What has often seemed to be an interminable presidential election campaign is now in its final days. With the economy souring and the banking and financial system suddenly paralyzed, recent polls indicate a shift among undecided voters toward Sen. Barack Obama. Democrats are hopeful, if wary, while Republicans appear increasingly resigned. Everyone is nervous.
It is hard to know what to say—let alone what remedies to recommend—about the unprecedented volatility in the stock market and the frightening succession of bank failures both in the United States and abroad. Retirees, and those expecting to retire in the near future, watch helplessly as the value of their pensions and 401(k) accounts plummet. Was it only four years ago that President George W. Bush and the Republican Party aggressively pushed for the privatization of Social Security? Americans, the president urged, should put their Social Security funds into the stock market. Trust the wizards on Wall Street, not “wasteful” government. Imagine what things would look like now if Bush had succeeded.
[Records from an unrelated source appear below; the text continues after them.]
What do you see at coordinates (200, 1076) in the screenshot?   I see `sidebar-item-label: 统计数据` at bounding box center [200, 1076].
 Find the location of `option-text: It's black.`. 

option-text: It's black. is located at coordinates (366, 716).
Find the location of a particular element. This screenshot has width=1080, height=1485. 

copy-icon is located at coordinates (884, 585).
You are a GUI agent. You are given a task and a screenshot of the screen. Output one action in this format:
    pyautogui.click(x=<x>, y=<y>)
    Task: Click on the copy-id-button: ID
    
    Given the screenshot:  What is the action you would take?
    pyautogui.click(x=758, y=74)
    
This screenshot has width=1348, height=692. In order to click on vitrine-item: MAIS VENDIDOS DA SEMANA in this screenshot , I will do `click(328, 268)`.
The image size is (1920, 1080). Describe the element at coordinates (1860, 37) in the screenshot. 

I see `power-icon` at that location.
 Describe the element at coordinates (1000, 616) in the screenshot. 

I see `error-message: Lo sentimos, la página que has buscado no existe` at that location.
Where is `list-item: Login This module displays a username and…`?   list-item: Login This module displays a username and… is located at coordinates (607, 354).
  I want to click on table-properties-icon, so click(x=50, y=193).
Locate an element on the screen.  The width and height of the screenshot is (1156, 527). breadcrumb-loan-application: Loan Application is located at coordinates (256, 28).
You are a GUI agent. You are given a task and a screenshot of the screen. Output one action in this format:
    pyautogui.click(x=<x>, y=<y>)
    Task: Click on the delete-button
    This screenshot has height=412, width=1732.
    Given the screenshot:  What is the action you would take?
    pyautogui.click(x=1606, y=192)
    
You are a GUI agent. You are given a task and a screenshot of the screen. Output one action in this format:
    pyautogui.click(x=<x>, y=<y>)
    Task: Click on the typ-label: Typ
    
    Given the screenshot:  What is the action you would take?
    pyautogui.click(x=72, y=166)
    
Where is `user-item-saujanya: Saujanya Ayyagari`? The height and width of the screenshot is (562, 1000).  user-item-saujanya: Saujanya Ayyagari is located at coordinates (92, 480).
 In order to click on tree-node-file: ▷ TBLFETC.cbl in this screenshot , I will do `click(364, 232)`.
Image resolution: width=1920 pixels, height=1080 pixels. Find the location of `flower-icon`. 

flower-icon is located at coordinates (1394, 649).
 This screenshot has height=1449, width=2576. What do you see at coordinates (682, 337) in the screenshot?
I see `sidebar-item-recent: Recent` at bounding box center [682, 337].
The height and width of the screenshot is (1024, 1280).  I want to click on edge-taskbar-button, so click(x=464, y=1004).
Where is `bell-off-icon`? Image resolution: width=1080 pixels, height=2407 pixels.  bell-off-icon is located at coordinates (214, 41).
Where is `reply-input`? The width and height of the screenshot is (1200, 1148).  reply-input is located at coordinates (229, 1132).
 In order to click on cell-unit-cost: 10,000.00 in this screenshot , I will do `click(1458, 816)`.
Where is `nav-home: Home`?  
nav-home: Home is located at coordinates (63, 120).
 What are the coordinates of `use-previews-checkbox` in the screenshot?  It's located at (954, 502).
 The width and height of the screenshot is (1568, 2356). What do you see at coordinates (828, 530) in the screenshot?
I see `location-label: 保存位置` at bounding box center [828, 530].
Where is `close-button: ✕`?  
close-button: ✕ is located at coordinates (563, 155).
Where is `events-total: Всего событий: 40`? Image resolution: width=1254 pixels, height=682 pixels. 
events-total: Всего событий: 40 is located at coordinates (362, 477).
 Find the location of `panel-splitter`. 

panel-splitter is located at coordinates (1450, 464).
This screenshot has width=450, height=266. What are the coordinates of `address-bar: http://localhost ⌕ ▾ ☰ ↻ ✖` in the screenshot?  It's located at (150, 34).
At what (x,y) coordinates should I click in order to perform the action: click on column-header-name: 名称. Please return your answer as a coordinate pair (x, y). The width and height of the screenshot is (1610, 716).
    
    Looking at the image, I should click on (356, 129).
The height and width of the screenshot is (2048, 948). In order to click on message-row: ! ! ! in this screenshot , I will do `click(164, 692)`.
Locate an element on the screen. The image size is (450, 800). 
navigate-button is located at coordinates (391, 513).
The complexity of the financial crisis is daunting, even if the underlying cause—too much borrowed money funneled into risky investments—is familiar enough. Trust among the world’s financial institutions has evaporated. Because it is all but impossible to determine how much banks already owe investors, no one will lend money to anyone else. In a situation like this, most economists and economic historians tell us, only government can restore confidence in the markets. And the only way that can be done is for government to infuse the system with massive amounts of money. This is what Sweden did when its banks failed in the 1990s, resulting in a relatively brief recession and a strong recovery. Japan didn’t use this remedy, resulting in a decade of economic stagnation. Even the Bush administration, long loath to acknowledge that government has an indispensable role to play in the modern economy, has begrudgingly recognized that the financial markets cannot save themselves. At the same time, the administration has been too slow to realize the magnitude of the crisis. Fortunately, it now appears that the $700-billion bailout plan, initially designed to purchase the bad debt of banks, will be used to buy a stake in the beleaguered banks, thus injecting capital more efficiently into the system. This means that these institutions will be partially nationalized, at least for the short term. Sweden resolved its crisis this way, and the British government announced last week that it would do the same. The EU quickly followed. There is a growing sense that coordinated international action is urgently needed if economic calamity, and the political turmoil likely to follow, are to be avoided.
Over the past forty years there has been a strenuous effort, and a surprisingly successful one, on the part of corporate and financial interests, to convince the American people that laissez-faire markets are the fairest, most efficient, and most prosperous way to organize economic life. Government, the mantra goes, is the problem, not the solution. In her vice-presidential debate with Sen. Joe Biden, Alaska Gov. Sarah Palin told voters that she just wanted government to “get out of the way,” and that she didn’t consider paying taxes to be “patriotic.” No one, of course, likes to pay taxes. But as the financial crisis has demonstrated, without taxes and the authority of government, we would deprive ourselves of the tools needed to protect both our economic well-being and our political freedoms.
Given recent events, politicians with strong libertarian and antiregulatory economic records, such as Sen. John McCain, are having a hard time defending their policies. In one sense this is unfair: the deregulation of the investment banking industry can be blamed on Democrats and Republicans alike. Too many Democrats bought into the Republican myth of the omniscience of the market. Government policies have also created strong incentives to invest in real estate. It is fair, however, to note that McCain remains ideologically committed to the view that when it comes to the economy, the less government interference the better. Perhaps the best example is McCain’s health-care proposal: contrary to all the evidence, he thinks increased competition among medical providers will lower costs, and tax credits will expand coverage. Like the financial system, however, health care is an area where government needs to take an active role to protect the common good, and especially the weakest among us. Obviously, government regulation cannot solve all our problems, but it is dangerous to presume, as too many people have, that we can do without it.